Data locality and rack awareness
One of the design goals of Hadoop is to move computation to data rather than moving data to computation. This goal was set because Hadoop was created for processing high-volume datasets. Moving large datasets can decrease performance. For example, if Hadoop is running MapReduce on a large volume of data, it would first try to run mapper tasks on the DataNodes that have the relevant input data (Data Local). This is generally referred to as data locality optimization in Hadoop. One of the key points to remember here is that reduce tasks do not use data locality, because a single reduce task can use output from multiple mappers.
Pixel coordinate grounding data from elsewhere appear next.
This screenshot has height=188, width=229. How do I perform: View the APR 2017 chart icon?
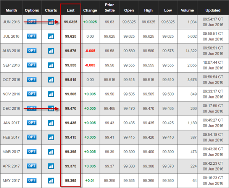[51, 166]
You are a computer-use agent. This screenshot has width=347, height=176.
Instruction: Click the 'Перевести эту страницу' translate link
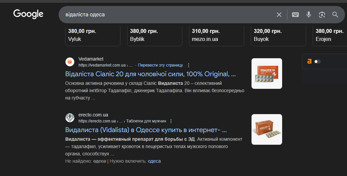(x=160, y=65)
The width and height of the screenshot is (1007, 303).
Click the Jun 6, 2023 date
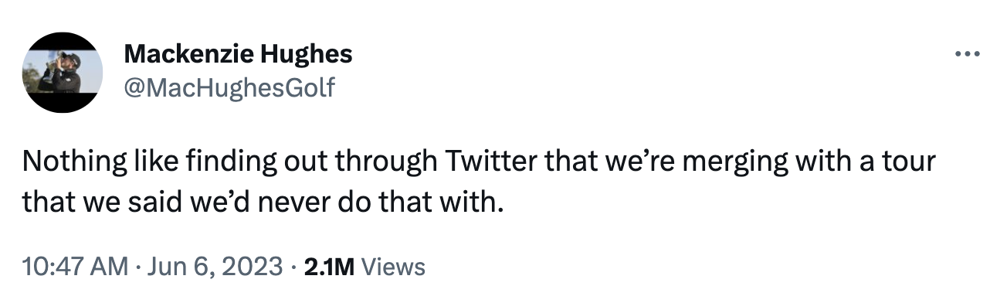pos(212,267)
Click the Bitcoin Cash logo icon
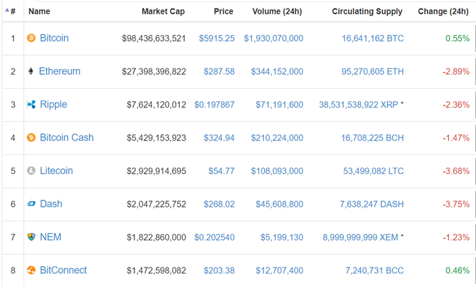 coord(32,138)
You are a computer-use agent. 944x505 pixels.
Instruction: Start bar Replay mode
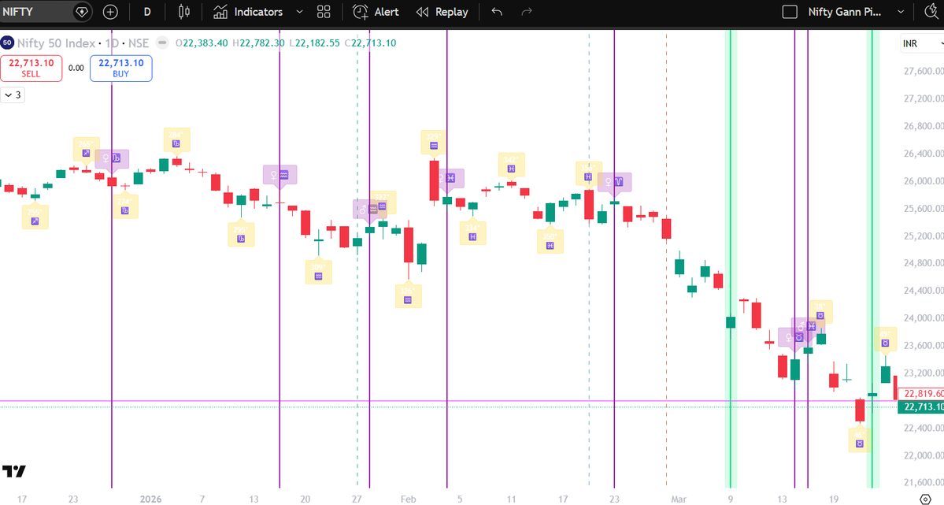click(x=442, y=12)
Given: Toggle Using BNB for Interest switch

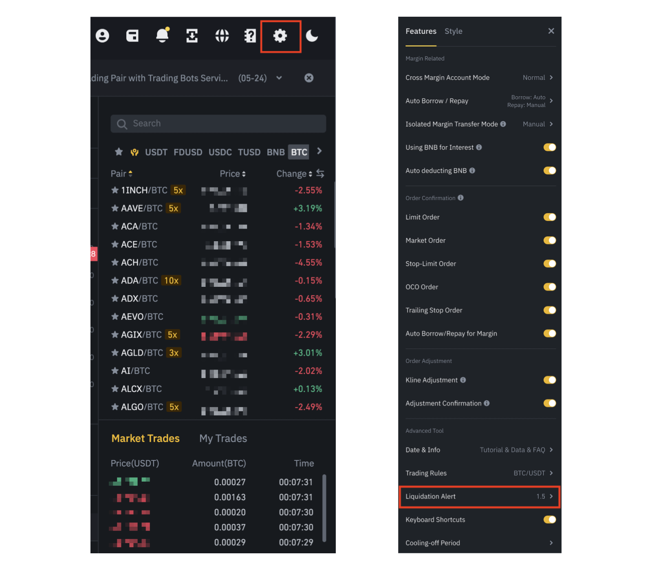Looking at the screenshot, I should click(549, 147).
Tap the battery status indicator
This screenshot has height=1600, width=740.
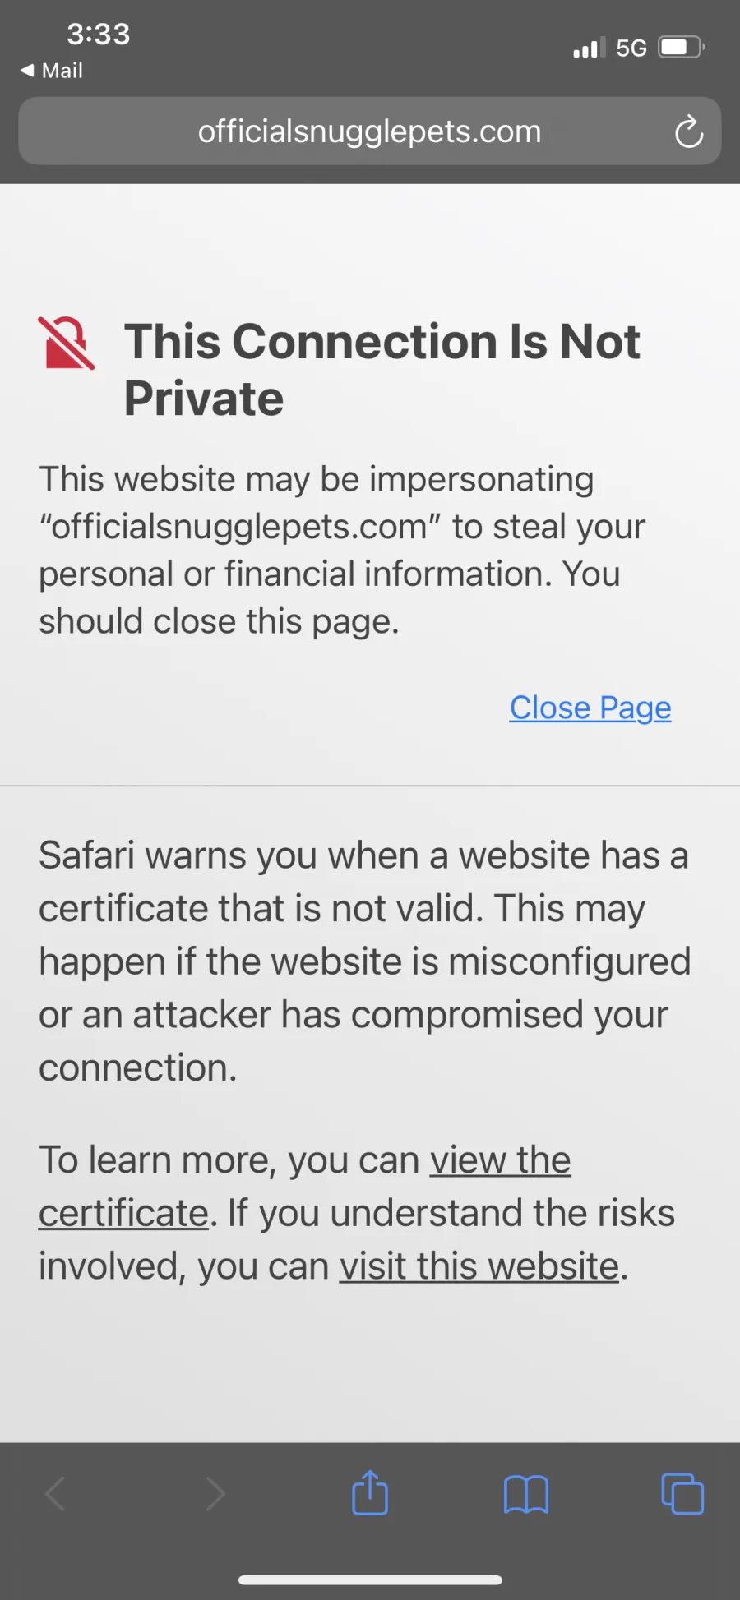click(x=682, y=48)
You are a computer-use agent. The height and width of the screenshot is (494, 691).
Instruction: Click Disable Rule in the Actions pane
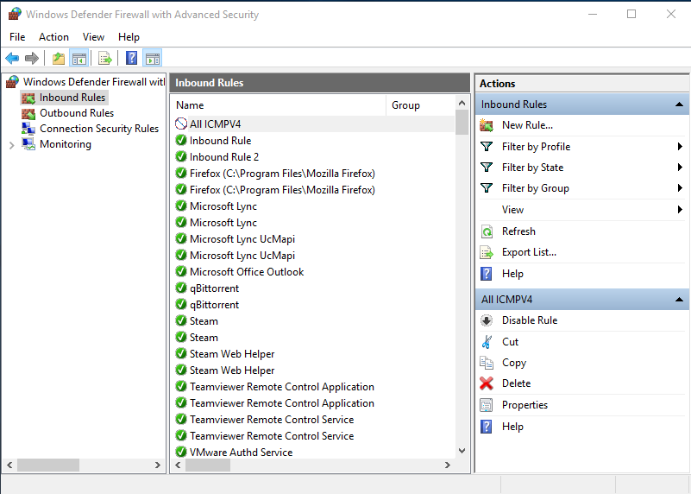pyautogui.click(x=529, y=320)
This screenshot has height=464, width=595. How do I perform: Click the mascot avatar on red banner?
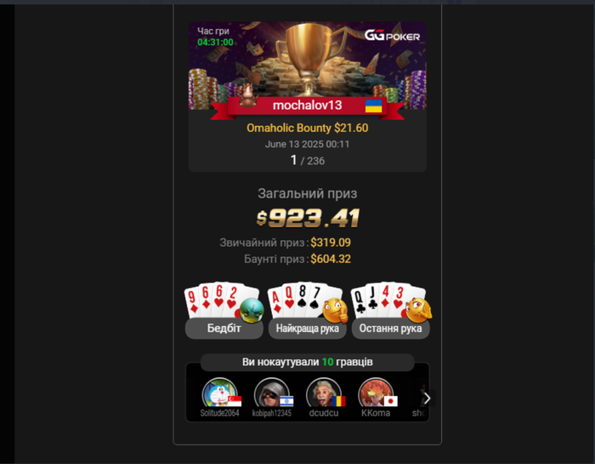[248, 95]
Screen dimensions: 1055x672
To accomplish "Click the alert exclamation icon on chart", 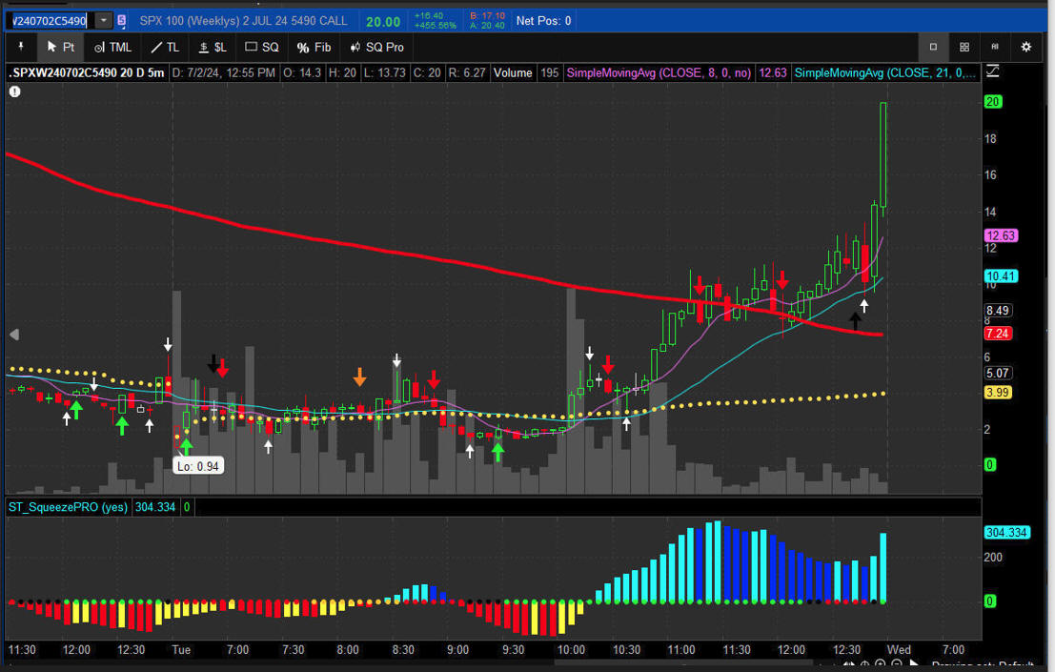I will click(x=15, y=92).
To achieve data locality, Hadoop uses all three replications (Data Local, Rack Local, and Off rack). But sometimes, in a very busy cluster, if there are no task slots available on the nodes hosting input data replicas, job schedulers would first try to run jobs on the node that have free slots on the same rack (Rack Local). If Hadoop does not find any free slots on the same rack, then tasks are run on different racks. However, this will result in data transfer (Off rack). The following diagram shows different types of data locality in Hadoop:

Hadoop understands that any communication between nodes within a rack would be of a lower latency as more network bandwidth is available within a rack than going outside the rack. Therefore, all components in Hadoop are rack-aware. Rack awareness basically means that Hadoop and its components have complete knowledge of the Cluster topology. By cluster topology, we mean how data nodes are placed onto different racks that are part of the Hadoop cluster. Hadoop uses this information to ensure data availability in the case of failures and for better the performance of Hadoop jobs.